## BEGIN DATASET RECORDS

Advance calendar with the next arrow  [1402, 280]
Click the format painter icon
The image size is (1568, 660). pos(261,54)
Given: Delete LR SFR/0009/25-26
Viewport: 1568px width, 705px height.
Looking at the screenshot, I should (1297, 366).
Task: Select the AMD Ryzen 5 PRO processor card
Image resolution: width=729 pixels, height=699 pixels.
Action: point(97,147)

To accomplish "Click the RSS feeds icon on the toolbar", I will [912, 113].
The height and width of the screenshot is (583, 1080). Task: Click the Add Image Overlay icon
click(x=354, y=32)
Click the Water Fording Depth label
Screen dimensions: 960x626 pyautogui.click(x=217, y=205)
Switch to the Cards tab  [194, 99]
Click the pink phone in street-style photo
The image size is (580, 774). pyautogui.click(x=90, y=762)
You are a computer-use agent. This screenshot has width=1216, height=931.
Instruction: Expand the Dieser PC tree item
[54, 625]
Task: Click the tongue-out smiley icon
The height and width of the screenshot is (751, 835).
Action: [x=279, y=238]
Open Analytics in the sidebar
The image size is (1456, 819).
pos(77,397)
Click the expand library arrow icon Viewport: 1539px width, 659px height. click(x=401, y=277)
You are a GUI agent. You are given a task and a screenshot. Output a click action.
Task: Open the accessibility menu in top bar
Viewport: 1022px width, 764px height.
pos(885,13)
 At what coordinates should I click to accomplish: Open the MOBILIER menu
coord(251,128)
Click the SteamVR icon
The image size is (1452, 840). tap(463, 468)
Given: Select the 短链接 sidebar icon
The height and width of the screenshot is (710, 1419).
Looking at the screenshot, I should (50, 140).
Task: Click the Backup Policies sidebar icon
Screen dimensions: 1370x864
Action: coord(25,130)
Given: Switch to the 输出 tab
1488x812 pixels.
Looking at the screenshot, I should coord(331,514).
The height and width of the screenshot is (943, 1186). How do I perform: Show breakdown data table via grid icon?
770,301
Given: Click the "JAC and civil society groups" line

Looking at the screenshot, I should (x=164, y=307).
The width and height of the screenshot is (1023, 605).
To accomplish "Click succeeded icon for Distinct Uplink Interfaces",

## END DATASET RECORDS

__EXERCISE GOAL__. Rewrite every line of the records above as a numbered list, omitting any blank lines.

__WRITTEN ANSWER__.
1. Advance calendar with the next arrow  [1402, 280]
2. Click the format painter icon
3. The image size is (1568, 660). pos(261,54)
4. Given: Delete LR SFR/0009/25-26
5. Viewport: 1568px width, 705px height.
6. Looking at the screenshot, I should (1297, 366).
7. Task: Select the AMD Ryzen 5 PRO processor card
8. Image resolution: width=729 pixels, height=699 pixels.
9. Action: point(97,147)
10. To accomplish "Click the RSS feeds icon on the toolbar", I will [912, 113].
11. The height and width of the screenshot is (583, 1080). Task: Click the Add Image Overlay icon
12. click(x=354, y=32)
13. Click the Water Fording Depth label
14. Screen dimensions: 960x626 pyautogui.click(x=217, y=205)
15. Switch to the Cards tab  [194, 99]
16. Click the pink phone in street-style photo
17. The image size is (580, 774). pyautogui.click(x=90, y=762)
18. You are a computer-use agent. This screenshot has width=1216, height=931.
19. Instruction: Expand the Dieser PC tree item
20. [54, 625]
21. Task: Click the tongue-out smiley icon
22. The height and width of the screenshot is (751, 835).
23. Action: [x=279, y=238]
24. Open Analytics in the sidebar
25. The image size is (1456, 819).
26. pos(77,397)
27. Click the expand library arrow icon Viewport: 1539px width, 659px height. click(x=401, y=277)
28. You are a GUI agent. You are given a task and a screenshot. Output a click action.
29. Task: Open the accessibility menu in top bar
30. Viewport: 1022px width, 764px height.
31. pos(885,13)
32.  At what coordinates should I click to accomplish: Open the MOBILIER menu
33. coord(251,128)
34. Click the SteamVR icon
35. The image size is (1452, 840). tap(463, 468)
36. Given: Select the 短链接 sidebar icon
37. The height and width of the screenshot is (710, 1419).
38. Looking at the screenshot, I should (50, 140).
39. Task: Click the Backup Policies sidebar icon
40. Screen dimensions: 1370x864
41. Action: coord(25,130)
42. Given: Switch to the 输出 tab
43. 1488x812 pixels.
44. Looking at the screenshot, I should coord(331,514).
45. The height and width of the screenshot is (943, 1186). How do I perform: Show breakdown data table via grid icon?
46. 770,301
47. Given: Click the "JAC and civil society groups" line
48. Looking at the screenshot, I should (x=164, y=307).
49. The width and height of the screenshot is (1023, 605).
50. To accomplish "Click succeeded icon for Distinct Uplink Interfaces",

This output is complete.